→ INSTRUCTIONS FOR THE TASK: Further down are entries; set down exactly and only the lines from the one with "1200x686 pixels." up to and including the one with "the 14435 cell", dropping each picture.
(DATA UNDER STUDY Opens)
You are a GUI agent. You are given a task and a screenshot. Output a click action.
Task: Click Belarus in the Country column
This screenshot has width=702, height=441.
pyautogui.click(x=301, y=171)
(DATA UNDER STUDY Closes)
(DATA UNDER STUDY Opens)
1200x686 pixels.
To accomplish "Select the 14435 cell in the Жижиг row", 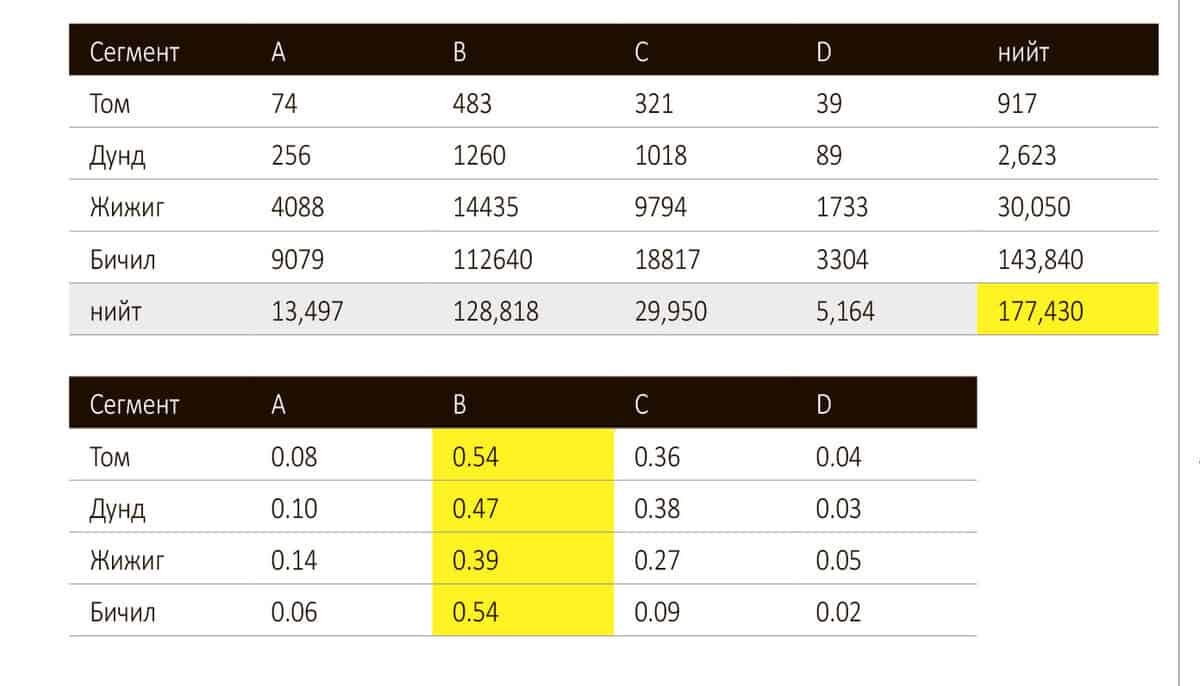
(DATA UNDER STUDY Closes)
→ WRITTEN SOLUTION:
1200x686 pixels.
To accomplish "Select the 14435 cell in the Жижиг row", 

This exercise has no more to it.